• Description of the task:
Repeat the records below line by line, exactly, finishing on the line that contains "Task: Open NSFOCUS_NX3 username on main post".

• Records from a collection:
=======
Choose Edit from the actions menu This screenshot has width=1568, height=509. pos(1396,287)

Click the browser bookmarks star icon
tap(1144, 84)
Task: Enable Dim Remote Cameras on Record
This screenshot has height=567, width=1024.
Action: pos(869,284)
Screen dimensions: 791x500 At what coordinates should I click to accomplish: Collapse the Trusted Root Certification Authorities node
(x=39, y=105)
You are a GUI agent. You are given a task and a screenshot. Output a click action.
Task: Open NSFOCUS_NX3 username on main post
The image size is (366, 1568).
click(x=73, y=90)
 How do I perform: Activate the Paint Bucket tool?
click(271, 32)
=======
• Expected answer:
Choose Edit from the actions menu This screenshot has width=1568, height=509. pos(1396,287)

Click the browser bookmarks star icon
tap(1144, 84)
Task: Enable Dim Remote Cameras on Record
This screenshot has height=567, width=1024.
Action: pos(869,284)
Screen dimensions: 791x500 At what coordinates should I click to accomplish: Collapse the Trusted Root Certification Authorities node
(x=39, y=105)
You are a GUI agent. You are given a task and a screenshot. Output a click action.
Task: Open NSFOCUS_NX3 username on main post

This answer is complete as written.